Anyone can join MEC by buying a $5 membership share (called a subscription share). It allows you to purchase goods, vote on how the Co-op is governed, and further the Co-op's mission. Because voting is based on one vote per member, no single member can hold more influence over the Co-op than any other, and all members enjoy the same rights and privileges. The value of the subscription share is always only $5. Since each member is an owner and new members can always join, the benefits of ownership are not restricted to a limited group of individuals.
Corporations are owned by shareholders. While the term "shares" also applies to co-ops, the way they are governed is different. In publicly-traded corporations, share values are based on what the market believes they are worth. Shareholders can buy and sell their shares. Voting is generally based on one vote per share. In privately held corporations, shares are held by investors, though not traded on the stock market.
Corporate shareholders expect the value of their shares to increase over time and to return money to them. Therefore, corporations are managed with the goal of maximizing annual profits to pay increasing dividends year over year which, in turn, leads to increasing share prices. The price on an MEC share has remained $5 since 1971.
Yes, MEC is a healthy business and is profitable. However, like all co-ops, its reason for existence is not to make profit, but to provide benefits to its members.
At the end of the year, after we pay our suppliers, employees, and our operating costs, we return any surplus to our members in the form of patronage shares.
The Rules of Co-operation specify how the Co-op conducts its affairs. In Rule 5, MEC's members decided that patronage dividends can be used to fund the business, can be donated for charitable or educational purposes, or returned to the members in the form of share redemptions. Each year the Board determines the financing needs of the Co-op. When affairs are sound and the organization is adequately funded, the Co-op buys back patronage shares from its members' accounts and returns money to the members.
Yes, MEC pays capital taxes and municipal property taxes.

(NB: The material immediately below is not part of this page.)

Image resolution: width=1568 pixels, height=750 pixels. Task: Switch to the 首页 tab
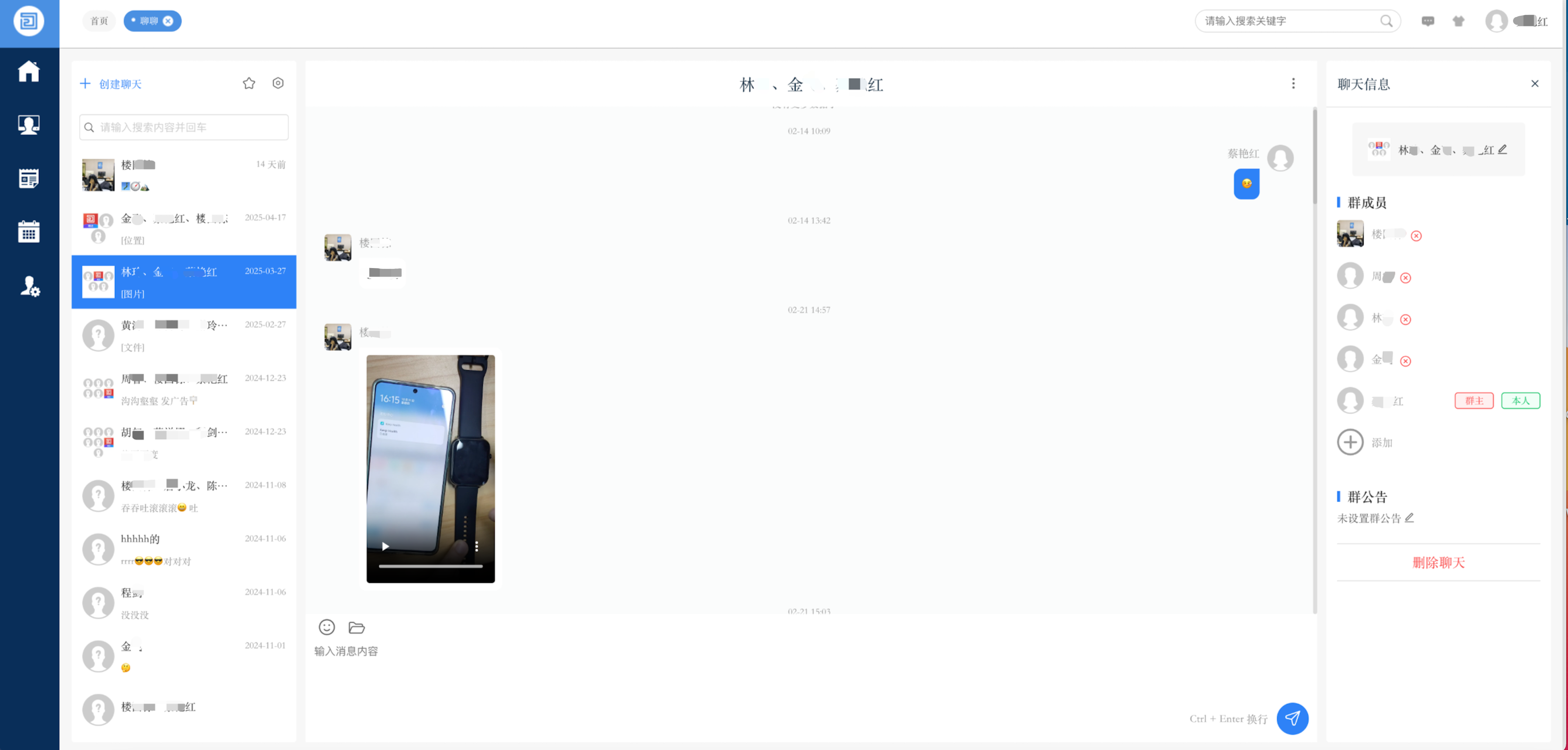click(99, 21)
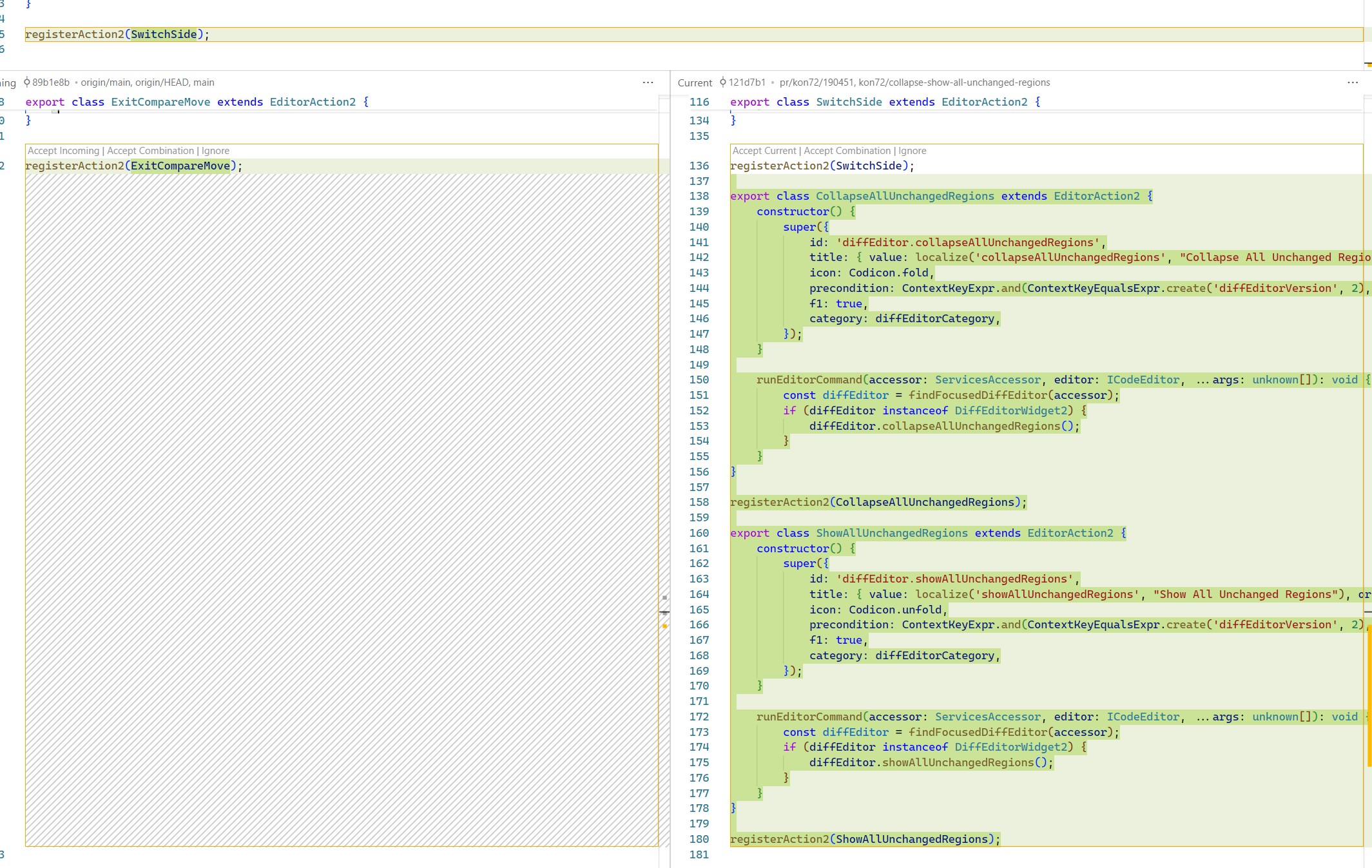Click branch label kon72/collapse-show-all-unchanged-regions
Screen dimensions: 1372x868
[x=952, y=82]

MEC also pays corporate income tax on any earnings left at the end of the year. MEC's corporate income tax is calculated earnings that remain after a patronage shares are allocated to members. When MEC declares a patronage dividend, its taxable income is almost zero.

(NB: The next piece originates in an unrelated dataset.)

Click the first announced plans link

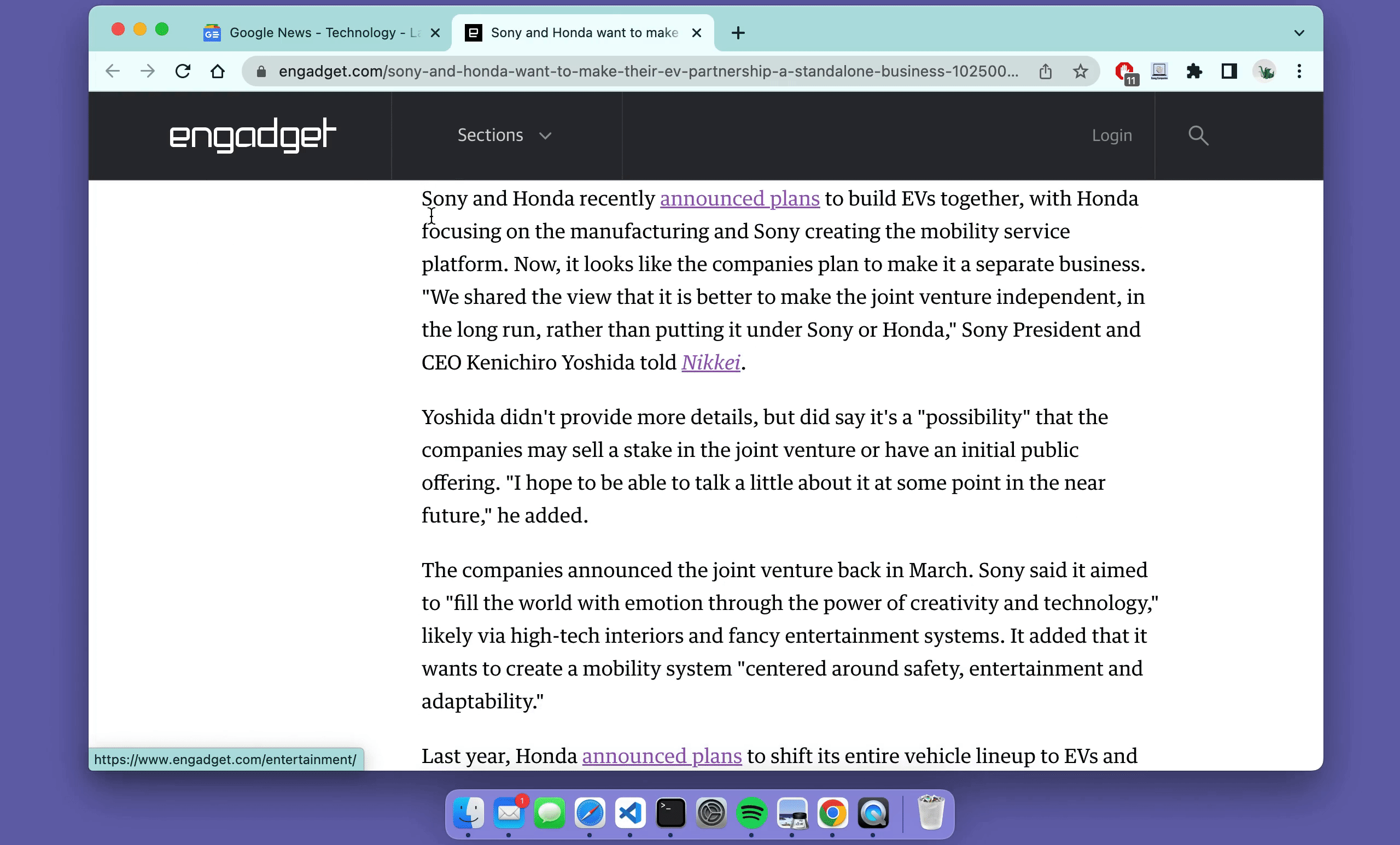739,199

MEC operates within the law and fulfils its regulatory obligations as a co-operatively owned business. If the legislation were changed to require co-operatives to pay income tax on earnings before patronage returns are deducted, MEC would, of course, change its practices accordingly.
MEC is certainly a great success story in the Co-operative movement. We are the largest retail co-operative in Canada in terms of membership. In 2007, we expect sales of about $250 million. This represents a lot of satisfied members sharing the benefits of their collective purchasing power.
That's a question that has to be determined by the membership itself. So far, they have directed the Co-op to retain the money in members' share accounts.
The main reason for this is because it is a cost-effective way to reinvest in the business. Unlike publicly-traded corporations, MEC has limited access to capital other than debt, which can be costly. Corporations can offer additional shares for sale, raising new capital through the sale of equity in the company. At MEC, ownership is established through the sale of $5 membership shares and there are no equity shareholders in the traditional sense.
MEC is responsible to operate in a financially sound manner on behalf of its members (its most immediate community) and in accordance with co-operative principles. We also feel it is our responsibility to conduct our operations in an environmentally and socially sustainable manner, support community groups that are aligned with our members' values, and promote corporate social responsibility and co-operative business structures.
MEC demonstrates what can be done through collective democratic ownership. Despite our size and scope, we are still governed by one vote per member. No member has a larger or smaller influence over the company, and no one extracts personal equity from the actions of the company. As always, membership is open to anyone who buys a share.